I hear the language that bathes his quarry clean,
words flung at the man without a home,
to wake him from his cold, wet blanket; I sit;
try to stand, and count the number of times
the pendulum of the boot takes aim and lands in the stomach
of the sleeping man
Clarke returns to Moss Park in his novel More, which emphasizes the increasingly racialized character of its poverty and violence. In it, a Barbadian-born woman who works in the kitchen at the University of Toronto’s venerable Trinity College contrasts the university’s lofty atmosphere—the tree-lined Philosopher’s Walk, the academic gowns worn by dons at dinner—with her corner of Moss Park, where police cars and ambulances are as numerous as squirrels, and the cathedral bells ring out like gunshots. Idora fantasizes that her swaggering, do-rag-wearing son BJ is a university student, basking vicariously in his imagined accomplishment, the next-generation fulfillment of her immigrant’s ambition. But then one afternoon, as she walks home past the Armouries, past a building “advertising GEORGIAN TOWN HOUSES, that has been boarded up against the invasion of homeless men, and rats, and intruders, for six years,” she encounters a slew of ambulances, fire trucks, and police cars clustered near the entrance to her basement apartment. On the ground is the body of her dead son, lying in a pool of blood. Stunned, Idora shoves aside her overwhelming grief to declare that his funeral will be a public event:
It will be a large funeral, leaving from the basement and coming up these front steps and leading up to Yonge Street, along Shuter, down Dundas, past Dundas Square, past Sherbourne Street, going through the neighbourhood where he lived, like a funeral procession back home … But I want this one to look like a demonstration … that we used to have in Allan Gardens, the park just north of here … against racial discrimination … and I want them to play music. The music will be “Sometimes I feel like a Motherless Child.” And then “Poverty is Hell.”

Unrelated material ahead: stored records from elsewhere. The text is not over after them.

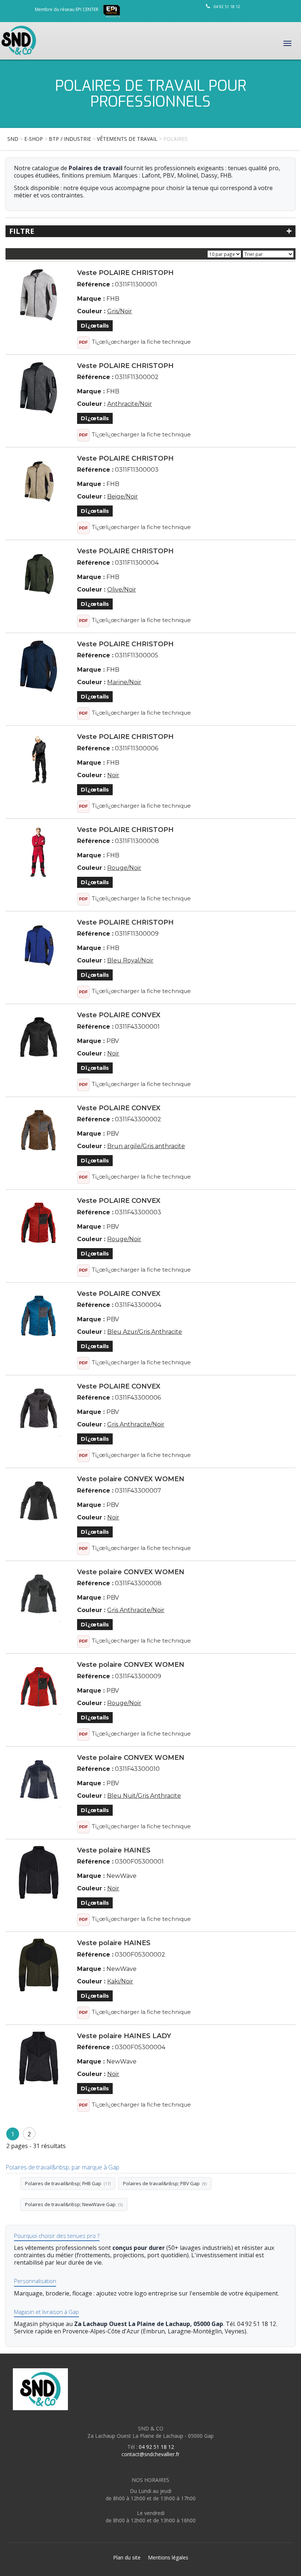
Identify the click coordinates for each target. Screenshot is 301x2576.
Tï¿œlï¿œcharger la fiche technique (141, 341)
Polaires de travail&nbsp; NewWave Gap (74, 2204)
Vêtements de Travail (127, 138)
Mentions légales (168, 2557)
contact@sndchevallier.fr (150, 2454)
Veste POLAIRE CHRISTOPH (125, 273)
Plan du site (127, 2557)
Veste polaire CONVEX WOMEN (130, 1479)
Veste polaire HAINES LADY (124, 2036)
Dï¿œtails (95, 325)
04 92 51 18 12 (227, 6)
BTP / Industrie (70, 138)
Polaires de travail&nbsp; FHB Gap (67, 2183)
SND (12, 138)
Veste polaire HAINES (113, 1850)
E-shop (33, 138)
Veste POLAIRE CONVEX (118, 1015)
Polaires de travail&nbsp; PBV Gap (165, 2183)
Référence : (95, 284)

Poverty is hell, but even hell isn’t hot enough for branding experts eager to obliterate skid row’s boarded-up buildings and shuttered shelters in favour of a shiny new downtown east side fabricated of glass and steel—and just enough exposed brick to mount a mural-sized photo of Filmores Hotel in its vanished heyday.
—From CNQ 109: The Crime Issue (Spring/Summer 2021)
Amy Lavender Harris is the author of Imagining Toronto, which won the 2011 Heritage Toronto Award of Merit. She teaches in the Department of Geography at York University.